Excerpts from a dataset
- - -

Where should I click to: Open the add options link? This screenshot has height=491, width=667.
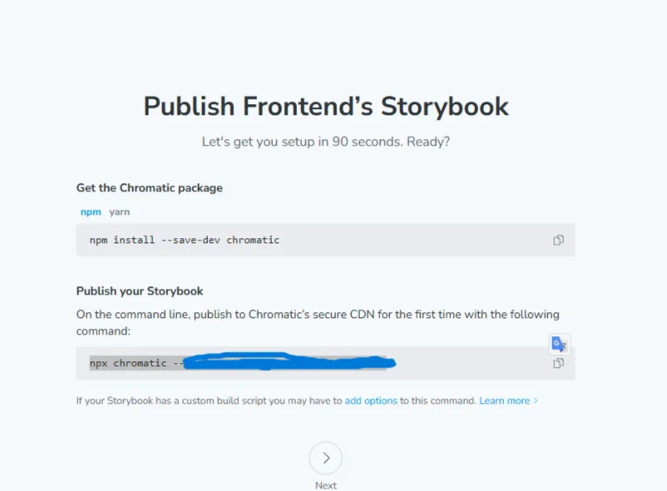click(370, 401)
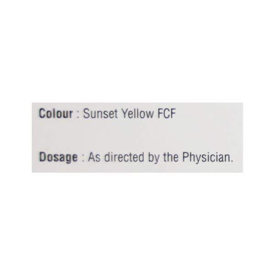Click the word Yellow
This screenshot has height=275, width=275.
(x=136, y=114)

- - -

_Exercise directions:_ Each record above is to be copied exactly. Drop the pictures.

_Response below:_
Where should I click to: Open the add options link? This screenshot has height=491, width=667.
click(370, 401)
Click the word Yellow
This screenshot has height=275, width=275.
(x=136, y=114)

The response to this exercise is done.